## Exercises to complete
(a) Return the passage of the LightBurn material library discussion from "My Material Library" to "pretty good description.", copied word for word.
(b) Write the next part of the LightBurn material library discussion, picking up after its final sentence.

## Page
——

My Material Library is in metric, and I would like it in ASA. I have the ASA .clb file from my other computer, but when I try to load it in Lightburn, the program reverts to the metric .clb instead of the ASA file I asked to load. I even tried renaming the metric .clb file, but that didn’t change anything. Lightburn still loads the metric .clb file, not the ASA .clb file. Is there a setting somewhere that makes the .clb go to metric?
I believe these are all XML type files. You can open them or look at them with a text editor. Virtually every field has a pretty good description.
Only guessing, but I suspect these are only dealt with in metric… Lightburn uses metric internally and all of these Chinese hobby machines work internally in metric, as does my Ruida.
This is something that only the Lightburn people may know. I have never needed it and I don’t remember any discussions about it.
In LB you can’t enter fractions, you must enter Imperial numbers such as 0.1875" as opposed to 3/16"

——

## Data segment

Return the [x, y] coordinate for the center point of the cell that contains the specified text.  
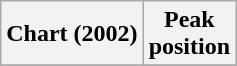
Chart (2002) [72, 34]
Peak position [189, 34]
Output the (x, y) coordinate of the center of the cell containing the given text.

——

## Outputs for the tasks
(a)
My Material Library is in metric, and I would like it in ASA. I have the ASA .clb file from my other computer, but when I try to load it in Lightburn, the program reverts to the metric .clb instead of the ASA file I asked to load. I even tried renaming the metric .clb file, but that didn’t change anything. Lightburn still loads the metric .clb file, not the ASA .clb file. Is there a setting somewhere that makes the .clb go to metric?
I believe these are all XML type files. You can open them or look at them with a text editor. Virtually every field has a pretty good description.

(b)
ASA (now ANSI) isn’t about mathematical formulas, it’s about measuring and standardizing everything from film speed (ISO), how many frames a second a film camera runs, the width of railroad tracks, the amount of electrical power that goes into a residential home, why a 2x4 doesn’t measure 2" x 4" and so on.
As you said, if you wanted to know the metric equivalent to 5", then yes you would use 25.4 (5 x 25.4 = 30.4).
Not true. Play before you say. Kind of like try before you buy.
Enter 3/16” while you have in or mm selected.
To enter 3-3/16”, you must convert to an Improper Fraction: 51/16”
Or just enter it as 5” in the box displaying a Metric value. As @ednisley says, not all numeric fields work, but definately the ones used to design your paths.
Well Shut my mouth, of the 16 different graphic design software that I have loaded on my system and used for decades this is a first time I’ve learned of this.
Went into the archives as it has been a while… got it. The memo:
Equations:
This one is a pet project of mine: LightBurn’s X & Y position, width, height, scale, and interval entry boxes now support expressions and units. What does this mean for you?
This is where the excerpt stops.